Klein v. Lionel Corporation
Decision Date | 25 September 1956 |
Docket Number | No. 11872.,11872. |
Citation | 237 F.2d 13 |
Parties | Philip KLEIN, Appellant, v. The LIONEL CORPORATION. |
Court | U.S. Court of Appeals — Third Circuit |
David Snellenburg, II, Wilmington, Del. (John Van Brunt, Jr., Wilmington, Del., on the brief), for appellant.
Thomas Cooch, Wilmington, Del. , for appellee.
Before BIGGS, Chief Judge, GOODRICH, Circuit Judge, and VAN DUSEN, District Judge.
The plaintiff, Klein, brought suit against The Lionel Corporation and others for treble damages alleging price discrimination under the Robinson-Patman Act of 1936. 49 Stat. 1526, 15 U.S.C.A. § 13. The court below gave summary judgment in favor of The Lionel Corporation and other defendants on the ground that Klein had no cause of action for a discrimination under the Act since Klein was not a purchaser from Lionel but purchased Lionel products through wholesalers or jobbers. 1956, 138 F. Supp. 560. Klein appeals from the summary judgment insofar as it relates to Lionel.
Lionel sells toy electric trains and accessories to jobbers, middlemen and to some retailers at a reasonable discount which is determined by the nature of the purchaser's organization, whether jobber, middleman or retailer. Klein is a retailer in Wilmington, Delaware, but he is not one of the retailers to whom Lionel sells directly.

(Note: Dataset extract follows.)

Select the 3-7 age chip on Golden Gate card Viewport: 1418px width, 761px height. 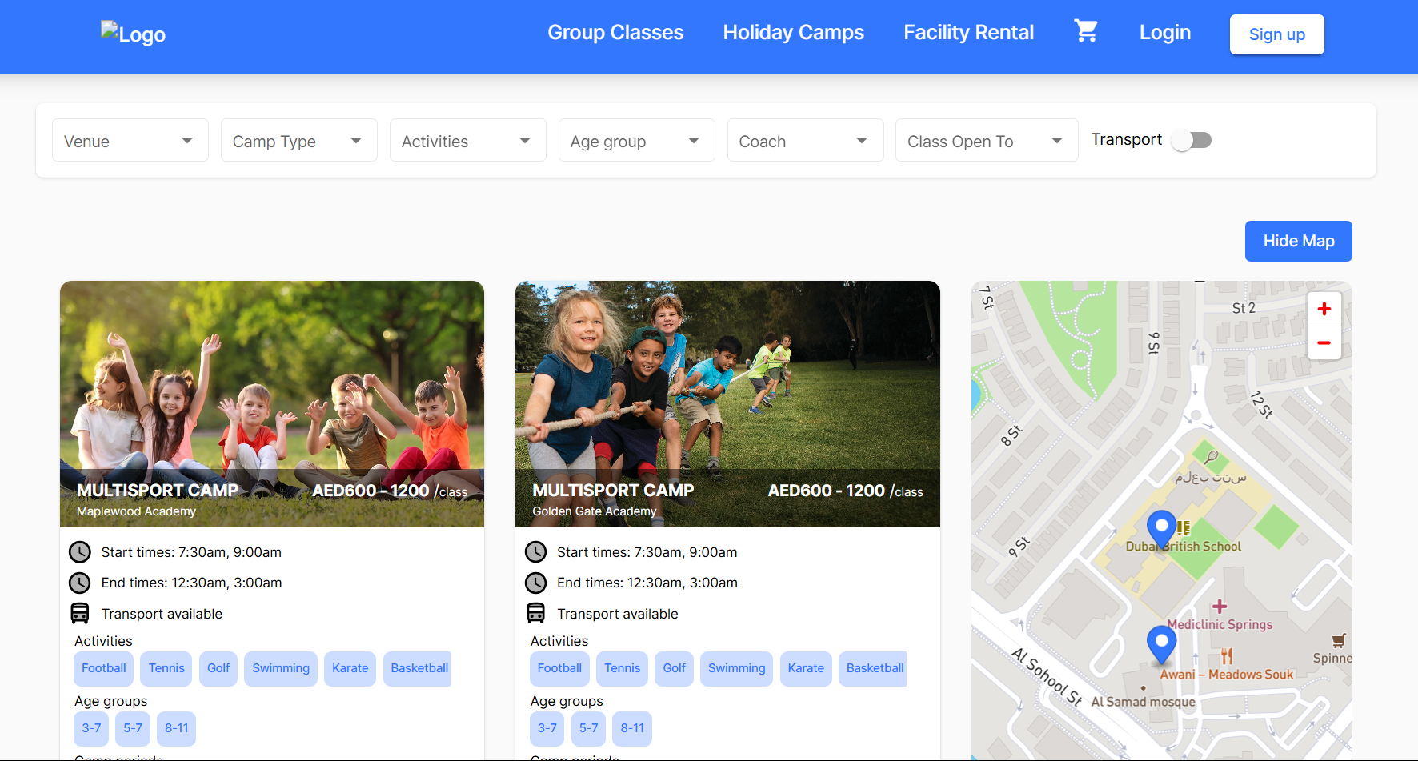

Klein purchases Lionel's products for resale from jobbers or middlemen. Klein's purchases are made at a discount smaller than that given to retailers to whom Lionel sells directly. Klein is in competition with the retailers to whom Lionel sells directly and therefore contends that he should receive as a discount a sum equivalent to the largest discount given to any of them.
Klein bases his cause of action on Section 2(a) of the Clayton Act, as amended, 15 U.S.C.A. § 13(a) and on Section 3 of the Robinson-Patman Act, 15 U.S.C.A. § 13a. The portions of these sections pertinent to the issues presented are as follows:
Section 2(a) provides that, "It shall be unlawful for any person engaged in commerce, in the course of such commerce, either directly or indirectly, to discriminate in price between different purchasers of commodities of like grade and quality, where either or any of the purchases involved in such discrimination are in commerce, where such commodities are sold for use, consumption, or resale within the United States * * *, and where the effect of such discrimination may be substantially to lessen competition or tend to create a monopoly in any line of commerce, or to injure, destroy, or prevent competition with any person who either grants or knowingly receives the benefit of such discrimination, or with customers of either of them: Provided * * * That nothing contained in sections 12, 13, 14-21, and 22-27 of this title shall prevent persons engaged in selling goods, wares, or merchandise in commerce from selecting their own customers in bona fide transactions and not in restraint of trade * *."
Section 3 of the Robinson-Patman Act provides that, "It shall be unlawful for any person engaged in commerce, in the course of such commerce, to be a party to, or assist in, any transaction of sale, or contract to sell, which discriminates to his knowledge against competitors of the purchaser, in that, any discount, rebate, allowance, or advertising service charge is granted to the purchaser over and above any discount, rebate, allowance, or advertising service charge available at the time of such transaction to said competitors in respect of a sale of goods of like grade, quality and quantity * *."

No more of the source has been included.